Introduction

Abortion is a weighty and historically contentious ethical subject. Many profound questions and concepts at the very heart of maternal-fetal ethics are implicated in the topic of abortion, like the nature of personhood, bodily autonomy, and the grounds for moral status.

Is there a morally relevant turning point during fetal development past which abortion is unethical, or is the ethically relevant point conception itself? If a fetus is accorded partial or full moral status, does that obligate the mother to carry the pregnancy to term, or does a mother’s right to bodily autonomy and integrity trump a fetus’s right to life? Are there mitigating circumstances which can tip the scales of our competing moral imperatives (I.e., imminent threat to the mother’s life, pregnancy resulting from rape, etc.)? All these questions are in play in the discourse on abortion.

Part of the enduring complexity of answering these questions is caused by differing, sometimes irreconcilable intuitions on what matters, morally speaking. Proponents on both sides have compiled a litany of traits or properties a fetus or fertilized embryo may possess or grow to possess over the course of fetal maturation that are alleged to confer or jeopardize moral status. These properties range from the ability to feel pain, the presence of phenomenal consciousness, periviability, fetal heartbeat, and others. Ultimately, it remains unresolved which of these properties ought to matter and why precisely because they hinge upon and are derived from prior philosophical axioms and metaethical propositions which are themselves unresolved.

Assigned Readings

Thomson, Judith Jarvis. “A Defense of Abortion.” Philosophy & Public Affairs 1, no. 1 (1971): 47–66. 

Thesis: Thomson puts forward a pro-choice argument that concedes (at least for the purposes of argument) the right to life of a fetus, yet still upholds a woman’s right to choose. Thomson provides two pivotal thought experiments to illustrate her argument. The first thought experiment imagines you wake up to discover yourself ‘plugged in’ as life support for an unconscious violinist and posits that you are permitted to ‘unplug’ even when doing so will terminate the violinist, as the violinist is not entitled to prolonged use of your body. The second thought experiment considers whether pregnancy resulting from consensual intercourse makes one morally accountable for the fetus as a consequence of the tacit consent or voluntariness of the risk taken, with Thomson concluding it does not. 

Marquis, Don. “Why Abortion Is Immoral.” The Journal of Philosophy 86, no. 4 (1989): 183–202. 

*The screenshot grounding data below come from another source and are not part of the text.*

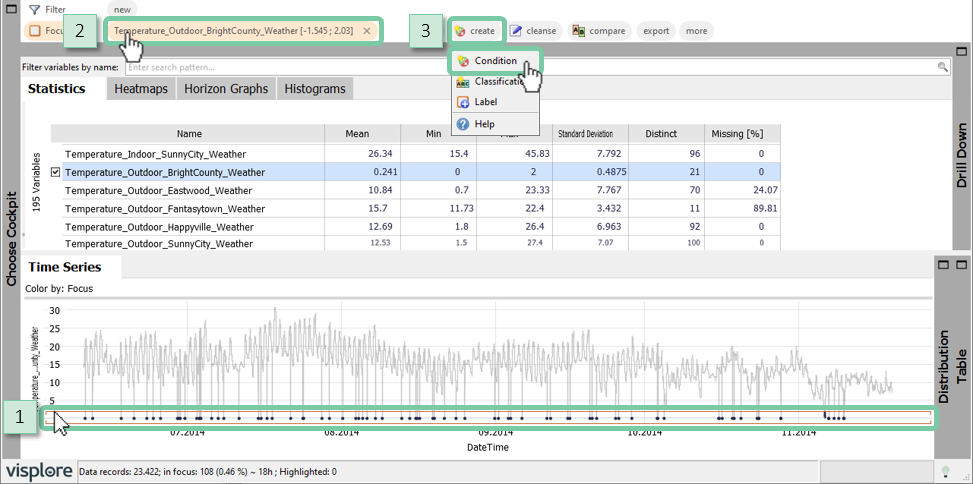Choose Classification in the create menu
The height and width of the screenshot is (484, 973).
(x=495, y=82)
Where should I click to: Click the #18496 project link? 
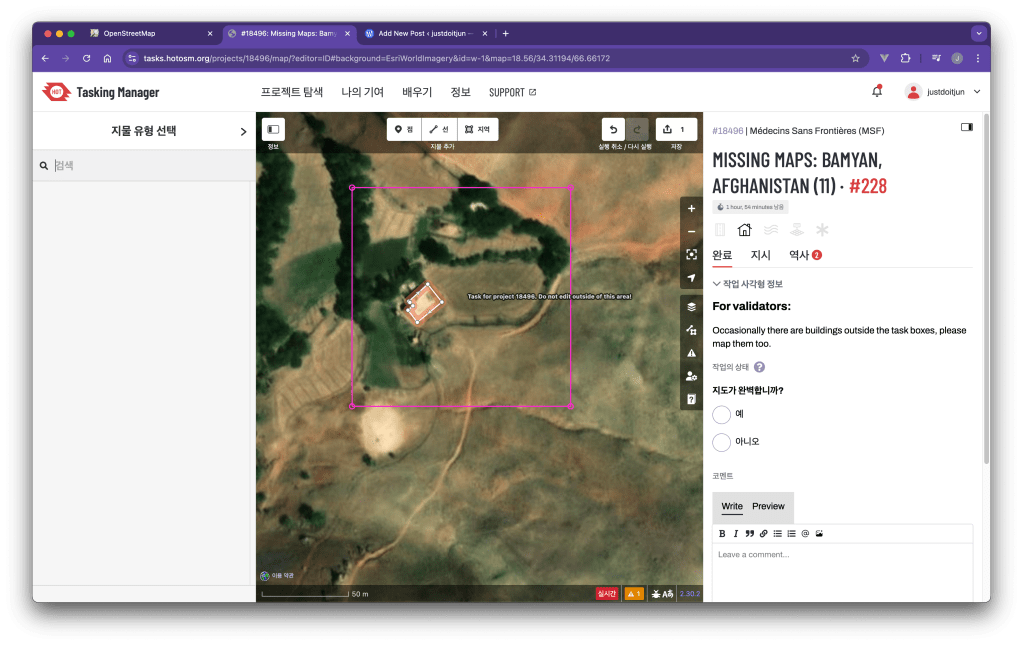click(727, 131)
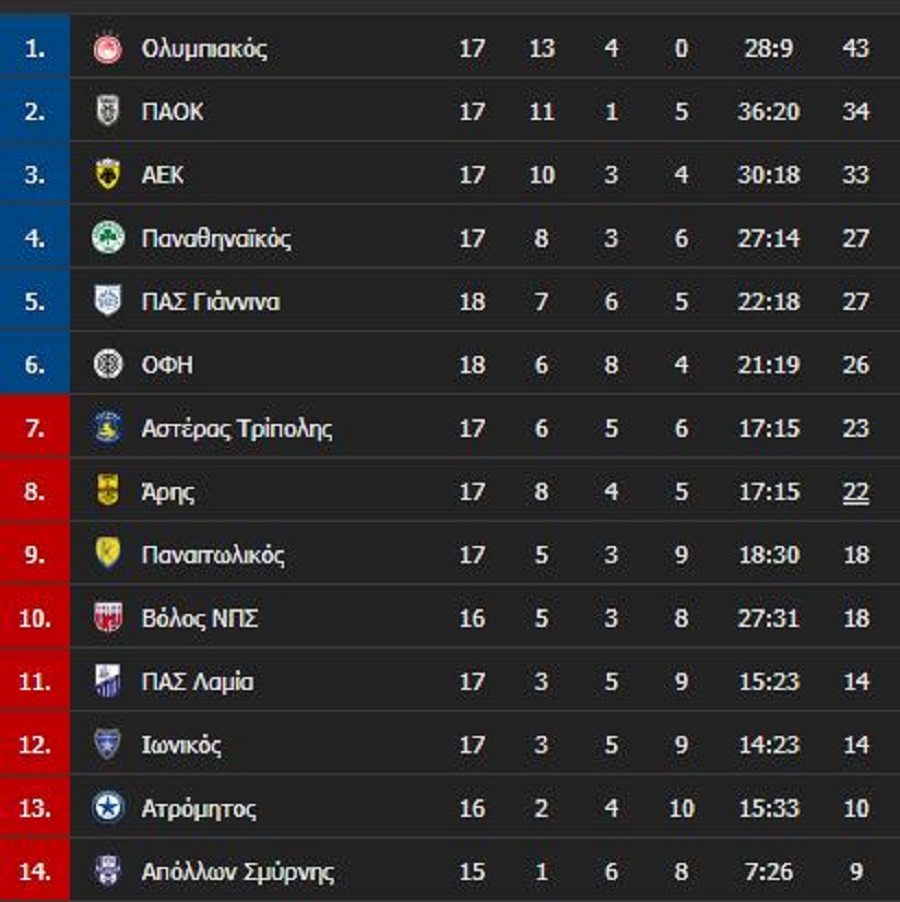Click the ΟΦΗ round club logo
The height and width of the screenshot is (902, 900).
point(108,365)
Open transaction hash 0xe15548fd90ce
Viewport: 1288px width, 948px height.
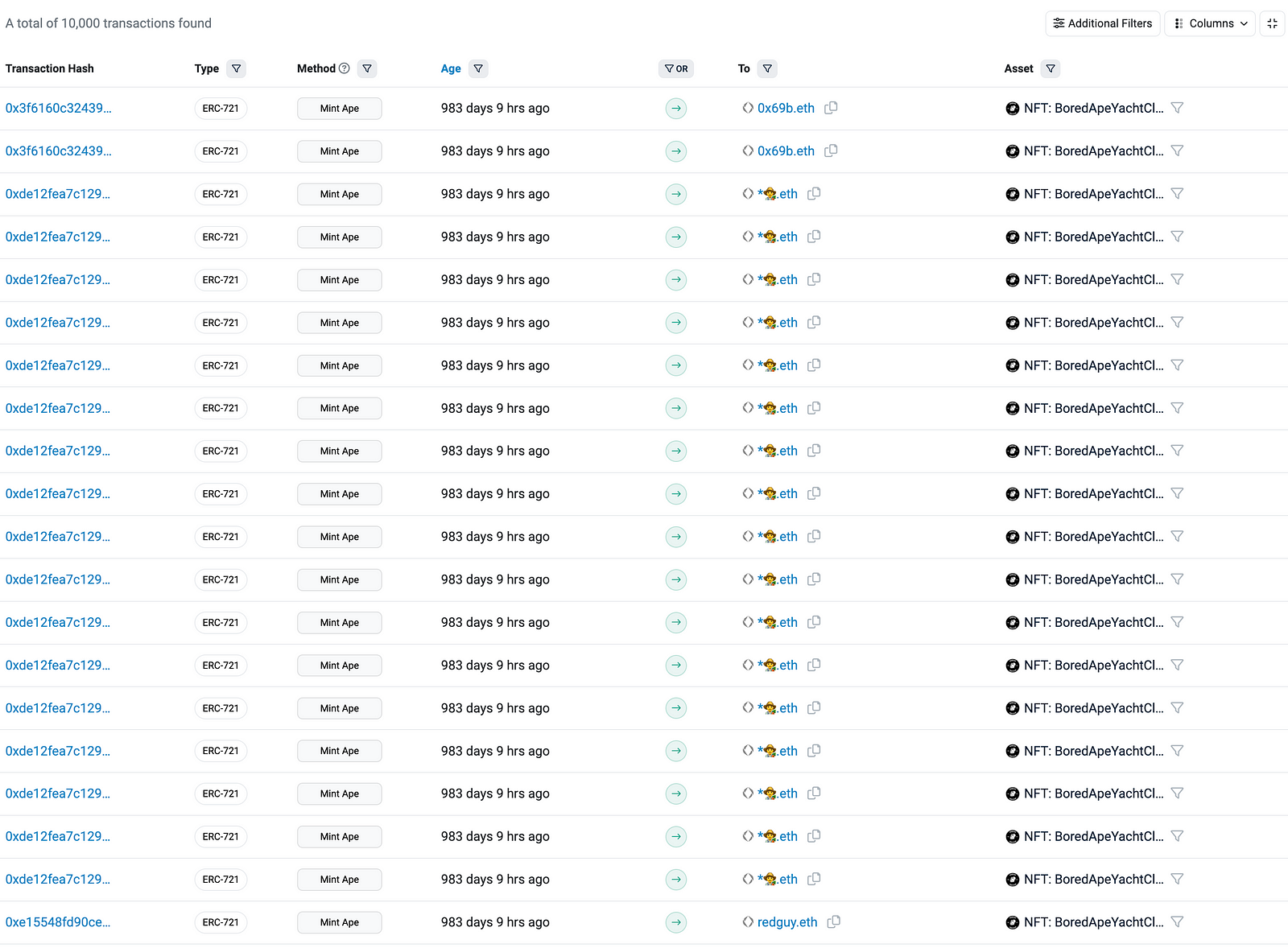pyautogui.click(x=58, y=922)
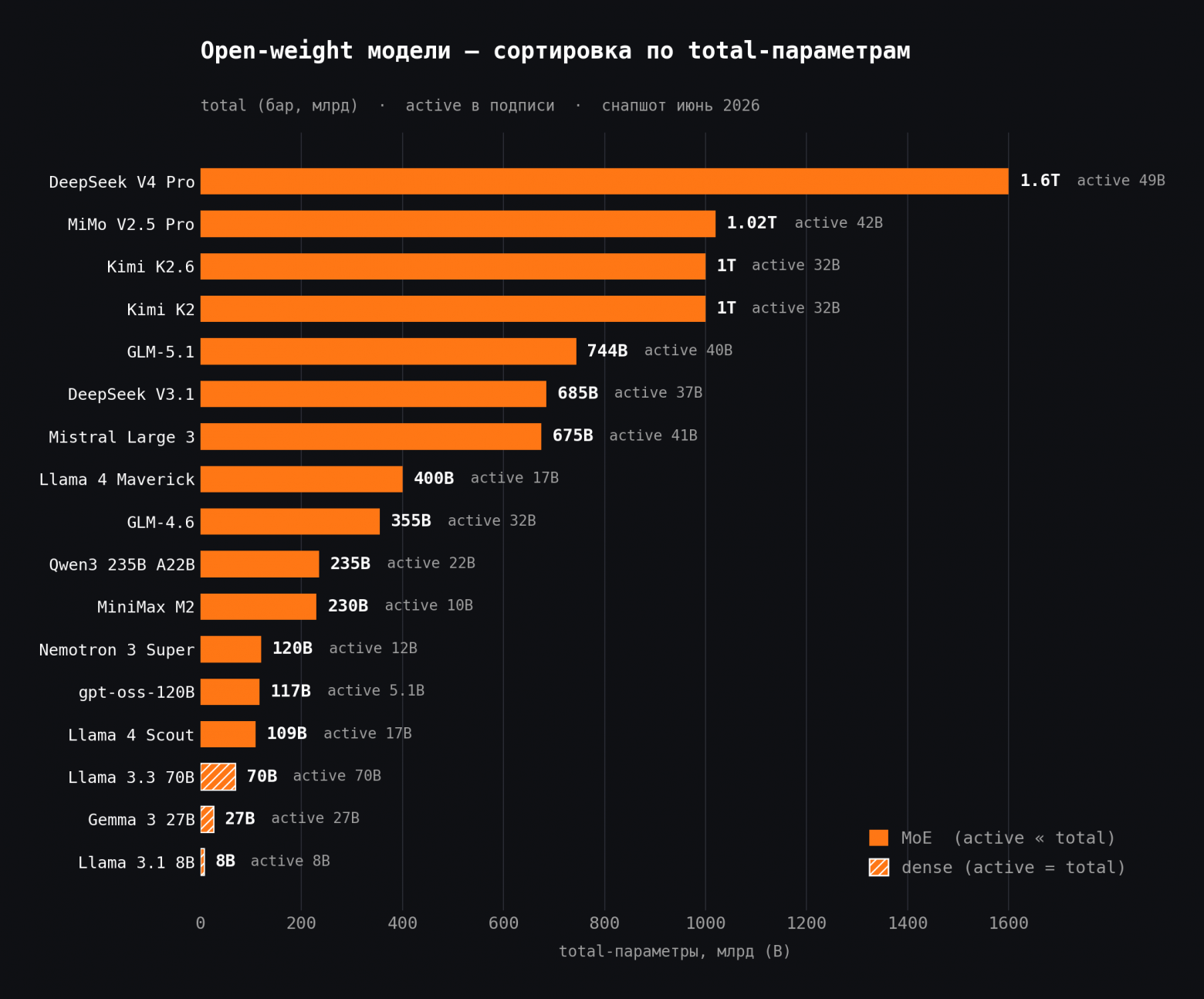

Thesis: Marquis argues that, barring potential exceptions like rape or life-threatening pregnancies, “the overwhelming majority of deliberate abortions are seriously immoral.” Marquis first formulates and defends the position that what makes killing someone wrong consists in its effect on the victim, and where the effect is depriving them of anticipated future value. Next, he argues that abortions similarly rob the fetus of the value of a “future-like-ours,” and consequently, abortion is morally impermissible.

Discussion Questions

  1. Do Thomson’s thought experiments seem like appropriate analogies to pregnancy and abortion? Are there any relevant distinctions between the person supporting the violinist and a pregnant person sharing their body with a fetus, or between the homeowner aiming to keep out ‘people-seeds’ and those who have consensual intercourse? 
  1. What are the strengths and weaknesses of arguing for the permissiveness of abortion while also recognizing a fetus’s right to life?  
  1. Does the loss of a “future-like-ours” capture the wrong-making feature of killing? Are there other explanations for why killing is wrong that do not entail the impermissibility of abortion?  
  1. What does Marquis’s view about moral status belonging to the earliest possible “identifiable subject” (which he locates at the moment of conception) imply for abortifacient contraception (e.g., IUDs or Plan B)? What about implantation failure more generally? 

Additional Assorted Readings

Feinberg, Joel, ed. The Problem of Abortion. 2nd ed. Belmont, Calif: Wadsworth Pub. Co, 1984. 

John Finnis, “Abortion and Health Care Ethics,” pp. 547–57 from Raanan Gillon (ed.), Principles of Health Care Ethics, Chichester: John Wiley, 1994.  

Sumner, L. W. Abortion and Moral Theory. Princeton, New Jersey: Princeton University Pres, 2016.